PROBLEM TO SOLVE :: Every line of the listing should be transcribed exactly, with nothing left out.

EXERCISE DATA ::
+ + + +

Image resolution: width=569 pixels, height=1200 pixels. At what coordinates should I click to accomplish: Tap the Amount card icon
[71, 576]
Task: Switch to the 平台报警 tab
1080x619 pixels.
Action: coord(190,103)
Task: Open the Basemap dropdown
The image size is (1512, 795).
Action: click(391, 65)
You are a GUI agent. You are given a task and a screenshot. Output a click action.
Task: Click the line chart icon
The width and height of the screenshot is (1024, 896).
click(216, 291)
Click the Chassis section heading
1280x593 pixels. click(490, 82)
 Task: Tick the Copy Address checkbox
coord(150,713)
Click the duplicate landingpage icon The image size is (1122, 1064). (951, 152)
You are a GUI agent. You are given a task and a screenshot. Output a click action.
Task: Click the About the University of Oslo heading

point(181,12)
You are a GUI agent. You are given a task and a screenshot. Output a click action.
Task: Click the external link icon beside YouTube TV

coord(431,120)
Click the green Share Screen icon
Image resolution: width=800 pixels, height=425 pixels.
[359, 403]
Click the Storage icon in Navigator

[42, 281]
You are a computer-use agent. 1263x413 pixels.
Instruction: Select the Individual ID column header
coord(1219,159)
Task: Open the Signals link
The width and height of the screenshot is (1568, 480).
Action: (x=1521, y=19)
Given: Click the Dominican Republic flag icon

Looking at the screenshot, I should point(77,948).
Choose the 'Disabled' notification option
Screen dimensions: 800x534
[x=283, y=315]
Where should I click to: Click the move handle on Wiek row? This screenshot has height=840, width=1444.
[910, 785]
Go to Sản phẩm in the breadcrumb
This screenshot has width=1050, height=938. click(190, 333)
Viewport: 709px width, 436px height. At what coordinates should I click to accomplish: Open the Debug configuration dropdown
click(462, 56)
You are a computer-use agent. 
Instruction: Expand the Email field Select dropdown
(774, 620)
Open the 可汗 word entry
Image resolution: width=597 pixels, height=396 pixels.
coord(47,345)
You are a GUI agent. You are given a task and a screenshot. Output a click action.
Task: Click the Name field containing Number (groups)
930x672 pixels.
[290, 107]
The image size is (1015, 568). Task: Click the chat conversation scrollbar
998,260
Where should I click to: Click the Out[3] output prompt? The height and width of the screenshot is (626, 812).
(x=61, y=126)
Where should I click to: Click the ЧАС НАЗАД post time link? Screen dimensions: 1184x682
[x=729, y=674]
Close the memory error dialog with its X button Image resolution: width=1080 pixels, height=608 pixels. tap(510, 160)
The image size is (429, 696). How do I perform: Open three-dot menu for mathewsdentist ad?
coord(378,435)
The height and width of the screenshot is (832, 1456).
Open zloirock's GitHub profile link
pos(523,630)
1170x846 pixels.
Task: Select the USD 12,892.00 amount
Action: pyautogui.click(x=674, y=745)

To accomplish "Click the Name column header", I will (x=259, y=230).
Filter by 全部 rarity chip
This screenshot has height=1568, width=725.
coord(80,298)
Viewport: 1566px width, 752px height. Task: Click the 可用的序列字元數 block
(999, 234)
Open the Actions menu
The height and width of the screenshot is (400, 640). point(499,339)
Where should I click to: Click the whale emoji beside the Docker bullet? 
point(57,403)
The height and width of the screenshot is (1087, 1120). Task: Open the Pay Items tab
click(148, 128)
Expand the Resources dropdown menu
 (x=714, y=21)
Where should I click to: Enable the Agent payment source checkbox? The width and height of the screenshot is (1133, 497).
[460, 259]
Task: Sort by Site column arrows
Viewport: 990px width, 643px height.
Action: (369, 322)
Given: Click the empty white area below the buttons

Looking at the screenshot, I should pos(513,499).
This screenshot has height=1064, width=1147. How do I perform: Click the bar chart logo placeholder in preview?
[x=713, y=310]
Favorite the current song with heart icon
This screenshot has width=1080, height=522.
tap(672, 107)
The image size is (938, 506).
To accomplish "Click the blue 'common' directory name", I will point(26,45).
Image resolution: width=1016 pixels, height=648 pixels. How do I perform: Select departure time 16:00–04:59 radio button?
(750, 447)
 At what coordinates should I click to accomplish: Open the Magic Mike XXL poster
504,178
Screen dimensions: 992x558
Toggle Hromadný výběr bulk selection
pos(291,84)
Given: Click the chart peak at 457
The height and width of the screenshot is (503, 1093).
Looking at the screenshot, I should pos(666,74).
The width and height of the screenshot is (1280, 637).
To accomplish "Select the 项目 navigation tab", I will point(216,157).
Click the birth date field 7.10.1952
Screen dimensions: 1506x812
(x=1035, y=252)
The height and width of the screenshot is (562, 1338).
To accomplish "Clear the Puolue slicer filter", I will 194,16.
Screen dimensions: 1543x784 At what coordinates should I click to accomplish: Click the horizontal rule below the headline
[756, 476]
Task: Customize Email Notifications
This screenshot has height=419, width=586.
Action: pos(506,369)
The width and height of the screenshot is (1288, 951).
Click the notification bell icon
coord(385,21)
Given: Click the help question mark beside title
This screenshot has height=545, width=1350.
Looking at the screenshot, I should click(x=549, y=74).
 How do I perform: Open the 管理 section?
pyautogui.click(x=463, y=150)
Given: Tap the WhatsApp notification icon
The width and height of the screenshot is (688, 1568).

+ + + +

REPLY TO THE TASK ::
Image resolution: width=569 pixels, height=1200 pixels. At what coordinates should I click to accomplish: Tap the Amount card icon
[71, 576]
Task: Switch to the 平台报警 tab
1080x619 pixels.
Action: coord(190,103)
Task: Open the Basemap dropdown
The image size is (1512, 795).
Action: click(391, 65)
You are a GUI agent. You are given a task and a screenshot. Output a click action.
Task: Click the line chart icon
The width and height of the screenshot is (1024, 896).
click(216, 291)
Click the Chassis section heading
1280x593 pixels. click(490, 82)
 Task: Tick the Copy Address checkbox
coord(150,713)
Click the duplicate landingpage icon The image size is (1122, 1064). (951, 152)
You are a GUI agent. You are given a task and a screenshot. Output a click action.
Task: Click the About the University of Oslo heading

point(181,12)
You are a GUI agent. You are given a task and a screenshot. Output a click action.
Task: Click the external link icon beside YouTube TV

coord(431,120)
Click the green Share Screen icon
Image resolution: width=800 pixels, height=425 pixels.
[359, 403]
Click the Storage icon in Navigator

[42, 281]
You are a computer-use agent. 1263x413 pixels.
Instruction: Select the Individual ID column header
coord(1219,159)
Task: Open the Signals link
The width and height of the screenshot is (1568, 480).
Action: (x=1521, y=19)
Given: Click the Dominican Republic flag icon

Looking at the screenshot, I should point(77,948).
Choose the 'Disabled' notification option
Screen dimensions: 800x534
[x=283, y=315]
Where should I click to: Click the move handle on Wiek row? This screenshot has height=840, width=1444.
[910, 785]
Go to Sản phẩm in the breadcrumb
This screenshot has width=1050, height=938. click(190, 333)
Viewport: 709px width, 436px height. At what coordinates should I click to accomplish: Open the Debug configuration dropdown
click(462, 56)
You are a computer-use agent. 
Instruction: Expand the Email field Select dropdown
(774, 620)
Open the 可汗 word entry
Image resolution: width=597 pixels, height=396 pixels.
coord(47,345)
You are a GUI agent. You are given a task and a screenshot. Output a click action.
Task: Click the Name field containing Number (groups)
930x672 pixels.
[290, 107]
The image size is (1015, 568). Task: Click the chat conversation scrollbar
998,260
Where should I click to: Click the Out[3] output prompt? The height and width of the screenshot is (626, 812).
(x=61, y=126)
Where should I click to: Click the ЧАС НАЗАД post time link? Screen dimensions: 1184x682
[x=729, y=674]
Close the memory error dialog with its X button Image resolution: width=1080 pixels, height=608 pixels. tap(510, 160)
The image size is (429, 696). How do I perform: Open three-dot menu for mathewsdentist ad?
coord(378,435)
The height and width of the screenshot is (832, 1456).
Open zloirock's GitHub profile link
pos(523,630)
1170x846 pixels.
Task: Select the USD 12,892.00 amount
Action: pyautogui.click(x=674, y=745)

To accomplish "Click the Name column header", I will (x=259, y=230).
Filter by 全部 rarity chip
This screenshot has height=1568, width=725.
coord(80,298)
Viewport: 1566px width, 752px height. Task: Click the 可用的序列字元數 block
(999, 234)
Open the Actions menu
The height and width of the screenshot is (400, 640). point(499,339)
Where should I click to: Click the whale emoji beside the Docker bullet? 
point(57,403)
The height and width of the screenshot is (1087, 1120). Task: Open the Pay Items tab
click(148, 128)
Expand the Resources dropdown menu
 (x=714, y=21)
Where should I click to: Enable the Agent payment source checkbox? The width and height of the screenshot is (1133, 497).
[460, 259]
Task: Sort by Site column arrows
Viewport: 990px width, 643px height.
Action: (369, 322)
Given: Click the empty white area below the buttons

Looking at the screenshot, I should pos(513,499).
This screenshot has height=1064, width=1147. How do I perform: Click the bar chart logo placeholder in preview?
[x=713, y=310]
Favorite the current song with heart icon
This screenshot has width=1080, height=522.
tap(672, 107)
The image size is (938, 506).
To accomplish "Click the blue 'common' directory name", I will point(26,45).
Image resolution: width=1016 pixels, height=648 pixels. How do I perform: Select departure time 16:00–04:59 radio button?
(750, 447)
 At what coordinates should I click to accomplish: Open the Magic Mike XXL poster
504,178
Screen dimensions: 992x558
Toggle Hromadný výběr bulk selection
pos(291,84)
Given: Click the chart peak at 457
The height and width of the screenshot is (503, 1093).
Looking at the screenshot, I should pos(666,74).
The width and height of the screenshot is (1280, 637).
To accomplish "Select the 项目 navigation tab", I will point(216,157).
Click the birth date field 7.10.1952
Screen dimensions: 1506x812
(x=1035, y=252)
The height and width of the screenshot is (562, 1338).
To accomplish "Clear the Puolue slicer filter", I will 194,16.
Screen dimensions: 1543x784 At what coordinates should I click to accomplish: Click the horizontal rule below the headline
[756, 476]
Task: Customize Email Notifications
This screenshot has height=419, width=586.
Action: pos(506,369)
The width and height of the screenshot is (1288, 951).
Click the notification bell icon
coord(385,21)
Given: Click the help question mark beside title
This screenshot has height=545, width=1350.
Looking at the screenshot, I should click(x=549, y=74).
 How do I perform: Open the 管理 section?
pyautogui.click(x=463, y=150)
Given: Tap the WhatsApp notification icon
The width and height of the screenshot is (688, 1568).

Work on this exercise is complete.